A few weeks ago, I faced a problem: how to monitor my applications running on AWS ECS and AWS Lambda in a resilient and efficient manner?
I have some strong constraints to match with the new monitoring solution :
- Must be PromQL (Prometheus Query Language) compatible - I need to keep dozen of business rules related to the monitoring, running since years.
- Alert manager must be highly available
- Solution must be scalable - my workload are expected to growth months after months
- Solution must be easy to maitain and upgrade
- Solution must ensure metric persistance during a long period.
I discovered Amazon Managed Prometheus, that perfectly match my needs :
- Scalability - Amazon Managed Service for Prometheus is specifically architected to handle the high cardinality monitoring data with a large volume of tags and dimensions that is generated by container-based applications. Amazon Managed Service for Prometheus manages the operational complexity of elastically scaling the ingestion, storage, and querying of metrics.
- Availability - Amazon Managed Service for Prometheus is highly available and deployed in multiple AWS Regions and across Availability Zones, which are connected with low-latency, high-throughput, and highly redundant networking. With Availability Zones, you can design and operate applications and databases that automatically fail over between zones without interruption. Availability Zones are more highly available, fault tolerant, and scalable than traditional single or multiple data center infrastructures. AWS delivers the highest network availability of any cloud provider.
This architecture consists of multiple sections:
- Workloads are operated through an ECS cluster, multiple EKS clusters, Lambda, Step Functions, and EC2 instances.

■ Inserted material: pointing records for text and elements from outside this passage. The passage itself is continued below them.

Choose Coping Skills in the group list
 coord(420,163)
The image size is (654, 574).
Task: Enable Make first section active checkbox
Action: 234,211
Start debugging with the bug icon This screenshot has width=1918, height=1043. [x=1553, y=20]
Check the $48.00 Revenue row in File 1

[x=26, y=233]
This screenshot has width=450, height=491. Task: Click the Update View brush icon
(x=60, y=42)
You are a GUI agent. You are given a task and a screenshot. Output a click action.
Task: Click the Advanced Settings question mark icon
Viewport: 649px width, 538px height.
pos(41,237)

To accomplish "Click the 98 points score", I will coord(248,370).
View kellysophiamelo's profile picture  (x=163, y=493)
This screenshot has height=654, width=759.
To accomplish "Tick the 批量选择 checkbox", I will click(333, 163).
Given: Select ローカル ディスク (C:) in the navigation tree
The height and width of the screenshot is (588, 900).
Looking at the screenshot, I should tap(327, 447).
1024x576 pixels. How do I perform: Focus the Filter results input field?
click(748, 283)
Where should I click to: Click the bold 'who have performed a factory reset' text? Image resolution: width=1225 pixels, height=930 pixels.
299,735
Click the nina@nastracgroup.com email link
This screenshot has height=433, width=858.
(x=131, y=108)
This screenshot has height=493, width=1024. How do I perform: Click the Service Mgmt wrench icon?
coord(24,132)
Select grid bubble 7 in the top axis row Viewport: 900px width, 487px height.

- AWS requires users to deploy and manage a standard Prometheus server to push metrics to Amazon Managed Prometheus. Since ephemeral workloads like Lambdas cannot have logs and metrics scraped directly, a Prometheus Push Gateway is needed to allow these workloads to push metrics. The Prometheus Push Gateway is then scraped by the standard Prometheus server.
- The standard Prometheus server will push data to Amazon Managed Prometheus using the Prometheus remote_write configuration.
- Since the standard Prometheus server (running on ECS) needs to scrape data from other ECS clusters or EC2 instances, AWS Cloud Map is utilized to define user-friendly names for easy and dynamic discovery.